The controls on the radio, on the other hand, are still defeating me.
I appreciate that with any new car there is a familiarization process. Usually it’s preceded by a “honeymoon” period where the car is all exciting new smells and new love with shiny parts. There’s also anxiety over protecting it from getting dirty or blemished. I have the anxiety parts, but, I’m still holding my breath for the exciting part of the honeymoon. Which probably explains my purpling face.
While I am pleased with the pep in the engine, and I’ve found the hatchback pretty handy, and the CD player has some nifty new accessories, I admit, I have not been completely beguiled by this unknown Korean.

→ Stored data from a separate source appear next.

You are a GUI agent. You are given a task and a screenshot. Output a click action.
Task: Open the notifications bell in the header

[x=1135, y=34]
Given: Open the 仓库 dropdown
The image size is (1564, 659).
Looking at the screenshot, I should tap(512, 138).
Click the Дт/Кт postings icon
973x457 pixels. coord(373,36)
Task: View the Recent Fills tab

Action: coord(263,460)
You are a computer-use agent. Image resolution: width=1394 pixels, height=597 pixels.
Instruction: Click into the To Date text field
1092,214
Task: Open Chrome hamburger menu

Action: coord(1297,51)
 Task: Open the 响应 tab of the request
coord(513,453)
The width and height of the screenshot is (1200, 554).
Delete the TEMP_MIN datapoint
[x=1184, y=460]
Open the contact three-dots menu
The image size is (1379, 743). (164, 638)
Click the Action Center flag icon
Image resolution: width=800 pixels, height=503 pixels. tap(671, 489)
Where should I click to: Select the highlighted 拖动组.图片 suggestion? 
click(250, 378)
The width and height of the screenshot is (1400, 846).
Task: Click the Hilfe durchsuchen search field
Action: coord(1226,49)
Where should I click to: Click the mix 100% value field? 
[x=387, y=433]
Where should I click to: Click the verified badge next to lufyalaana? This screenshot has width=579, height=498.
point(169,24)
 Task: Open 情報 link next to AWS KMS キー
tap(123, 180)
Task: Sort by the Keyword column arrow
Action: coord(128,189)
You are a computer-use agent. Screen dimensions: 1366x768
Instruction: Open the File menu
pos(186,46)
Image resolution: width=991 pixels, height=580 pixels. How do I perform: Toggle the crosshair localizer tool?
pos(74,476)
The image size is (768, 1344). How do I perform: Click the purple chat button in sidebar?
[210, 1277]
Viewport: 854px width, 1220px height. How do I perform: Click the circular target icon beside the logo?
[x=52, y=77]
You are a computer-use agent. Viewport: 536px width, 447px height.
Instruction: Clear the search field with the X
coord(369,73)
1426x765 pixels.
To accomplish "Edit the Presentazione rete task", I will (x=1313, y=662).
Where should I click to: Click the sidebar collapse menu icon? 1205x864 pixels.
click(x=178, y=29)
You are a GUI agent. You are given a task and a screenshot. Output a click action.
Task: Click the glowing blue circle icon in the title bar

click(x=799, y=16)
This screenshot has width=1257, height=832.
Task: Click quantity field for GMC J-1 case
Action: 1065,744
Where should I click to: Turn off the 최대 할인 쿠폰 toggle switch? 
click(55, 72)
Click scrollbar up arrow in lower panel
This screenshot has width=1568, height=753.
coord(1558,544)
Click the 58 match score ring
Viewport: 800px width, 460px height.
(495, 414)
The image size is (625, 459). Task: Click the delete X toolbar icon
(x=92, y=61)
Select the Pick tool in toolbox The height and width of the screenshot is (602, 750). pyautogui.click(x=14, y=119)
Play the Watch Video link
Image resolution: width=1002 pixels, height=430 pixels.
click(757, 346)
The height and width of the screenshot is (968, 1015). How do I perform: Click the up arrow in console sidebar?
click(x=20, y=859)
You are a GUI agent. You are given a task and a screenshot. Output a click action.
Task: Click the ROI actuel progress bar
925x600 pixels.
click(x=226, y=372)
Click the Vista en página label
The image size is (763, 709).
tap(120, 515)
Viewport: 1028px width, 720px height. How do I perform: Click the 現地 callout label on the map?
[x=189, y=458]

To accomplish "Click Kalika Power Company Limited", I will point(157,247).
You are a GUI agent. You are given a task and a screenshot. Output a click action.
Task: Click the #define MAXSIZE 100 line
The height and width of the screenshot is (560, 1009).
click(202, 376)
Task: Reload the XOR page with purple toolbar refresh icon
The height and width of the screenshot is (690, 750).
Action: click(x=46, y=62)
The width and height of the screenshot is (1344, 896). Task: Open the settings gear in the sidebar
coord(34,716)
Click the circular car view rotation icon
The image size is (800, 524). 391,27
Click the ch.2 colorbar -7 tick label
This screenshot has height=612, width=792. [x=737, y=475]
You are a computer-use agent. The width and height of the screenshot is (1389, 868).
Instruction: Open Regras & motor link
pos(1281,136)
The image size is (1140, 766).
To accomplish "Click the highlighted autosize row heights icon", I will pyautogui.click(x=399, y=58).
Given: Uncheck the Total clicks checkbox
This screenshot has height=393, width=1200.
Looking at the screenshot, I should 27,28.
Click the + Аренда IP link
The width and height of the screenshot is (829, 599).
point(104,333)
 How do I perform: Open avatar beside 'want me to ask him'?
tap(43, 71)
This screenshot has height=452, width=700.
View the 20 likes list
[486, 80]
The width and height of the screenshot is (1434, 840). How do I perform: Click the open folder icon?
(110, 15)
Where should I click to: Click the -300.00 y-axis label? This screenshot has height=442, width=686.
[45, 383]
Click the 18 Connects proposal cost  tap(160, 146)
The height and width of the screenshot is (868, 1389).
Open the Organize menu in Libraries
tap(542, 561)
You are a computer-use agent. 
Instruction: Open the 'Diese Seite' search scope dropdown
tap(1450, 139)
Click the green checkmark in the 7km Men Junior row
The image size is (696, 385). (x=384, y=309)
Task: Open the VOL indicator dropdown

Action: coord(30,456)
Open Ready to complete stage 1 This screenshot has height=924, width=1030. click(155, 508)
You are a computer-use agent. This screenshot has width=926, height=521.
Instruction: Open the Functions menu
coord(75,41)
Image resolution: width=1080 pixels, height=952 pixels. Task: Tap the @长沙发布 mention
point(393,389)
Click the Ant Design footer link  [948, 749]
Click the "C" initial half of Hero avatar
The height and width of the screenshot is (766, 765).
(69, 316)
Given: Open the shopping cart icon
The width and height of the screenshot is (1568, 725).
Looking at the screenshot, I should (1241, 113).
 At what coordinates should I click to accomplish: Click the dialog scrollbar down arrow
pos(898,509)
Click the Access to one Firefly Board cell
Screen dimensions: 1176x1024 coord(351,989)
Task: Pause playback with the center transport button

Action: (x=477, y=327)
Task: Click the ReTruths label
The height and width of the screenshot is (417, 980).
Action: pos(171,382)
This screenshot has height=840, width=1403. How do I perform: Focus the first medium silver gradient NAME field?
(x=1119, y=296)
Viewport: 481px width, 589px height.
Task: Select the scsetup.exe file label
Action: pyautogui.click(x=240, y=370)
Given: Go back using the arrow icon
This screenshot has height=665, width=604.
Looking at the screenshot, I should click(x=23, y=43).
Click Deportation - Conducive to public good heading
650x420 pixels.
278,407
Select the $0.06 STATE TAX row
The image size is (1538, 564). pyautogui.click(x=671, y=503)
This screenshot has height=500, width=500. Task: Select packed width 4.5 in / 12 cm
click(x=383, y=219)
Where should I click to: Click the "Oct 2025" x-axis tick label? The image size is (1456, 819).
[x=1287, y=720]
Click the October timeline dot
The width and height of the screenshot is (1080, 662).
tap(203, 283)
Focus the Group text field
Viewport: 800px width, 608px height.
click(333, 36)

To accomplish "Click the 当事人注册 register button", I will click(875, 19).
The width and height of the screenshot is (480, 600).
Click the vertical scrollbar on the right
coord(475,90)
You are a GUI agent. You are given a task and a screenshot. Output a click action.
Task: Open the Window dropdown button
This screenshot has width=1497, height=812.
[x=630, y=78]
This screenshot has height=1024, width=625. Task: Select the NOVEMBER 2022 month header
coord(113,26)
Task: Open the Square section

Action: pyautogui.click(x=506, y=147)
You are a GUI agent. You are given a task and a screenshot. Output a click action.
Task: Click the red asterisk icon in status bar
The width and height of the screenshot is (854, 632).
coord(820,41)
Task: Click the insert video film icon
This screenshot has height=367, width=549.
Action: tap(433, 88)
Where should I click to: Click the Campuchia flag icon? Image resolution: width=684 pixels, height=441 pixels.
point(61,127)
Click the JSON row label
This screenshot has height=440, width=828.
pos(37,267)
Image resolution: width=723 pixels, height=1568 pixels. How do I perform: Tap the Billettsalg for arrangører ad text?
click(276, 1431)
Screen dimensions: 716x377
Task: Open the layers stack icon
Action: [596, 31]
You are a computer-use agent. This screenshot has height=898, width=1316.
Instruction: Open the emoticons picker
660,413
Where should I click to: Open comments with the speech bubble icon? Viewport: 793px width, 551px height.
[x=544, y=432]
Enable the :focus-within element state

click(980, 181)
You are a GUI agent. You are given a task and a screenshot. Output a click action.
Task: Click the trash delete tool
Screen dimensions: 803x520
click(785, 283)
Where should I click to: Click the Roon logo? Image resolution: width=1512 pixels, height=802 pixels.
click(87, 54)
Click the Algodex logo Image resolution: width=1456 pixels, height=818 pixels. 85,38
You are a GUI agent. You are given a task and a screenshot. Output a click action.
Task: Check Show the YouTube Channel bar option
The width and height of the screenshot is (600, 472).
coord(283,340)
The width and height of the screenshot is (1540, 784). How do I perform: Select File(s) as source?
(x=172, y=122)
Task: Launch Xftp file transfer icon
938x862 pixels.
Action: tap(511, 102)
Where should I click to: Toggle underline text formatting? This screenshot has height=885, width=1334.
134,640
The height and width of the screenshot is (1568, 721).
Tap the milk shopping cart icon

In part, I’m having trouble moving on. Like when any long-term relationship ends, there are the poignant reminders of the good times and the things you loved. I liked being a member of the Saturn Secret Society, and now, when I see my fellow club members on the road, they no longer know me, or offer me the secret handshake. When I see a Saturn of my year or color, and I feel that pang of longing and the shame of my betrayal all over again. You never really forget your first.
I miss the key fob that locked the doors. My new car has fully manual everything, and I’m in the painful period of developing new habits. As my button mashing muscles start to atrophy, I’ve had to re-discover my lock switching skills. Plus, there’s now no light which stays on in the garage for a few minutes after I lock the car.
These are small complaints in the general scheme of things, and I remind myself every second that I am very fortunate to have a long term solution lined up instead of a simple rebound relationship.
However, things are looking up.
Just this week, I got the title paperwork from the car dealer. From those documents, I learned that my new friend sat on the lot, unloved and forgotten, for seven years. This feisty car, which is eager to run and play, and just wanted to run free on the highways and byways of the world had gone unnoticed and unwanted while all the flashier cars got adopted and taken home to new families. My sister pointed out that we had picked the really good, well-behaved, but overlooked doggie at the shelter who only wants a forever home, and has watched everyone pick the puppies or the prettier animals. My sister proclaimed that now we know the true story, the car needs a name. She suggested we christen it “Spot.”
I’m not taken with the name Spot. But, casting the car in the role of long-suffering underdog, who just needed a friend? That was all it took to win my heart. Truly, the best way to a writer’s heart is a good story. I think the honeymoon has finally begun.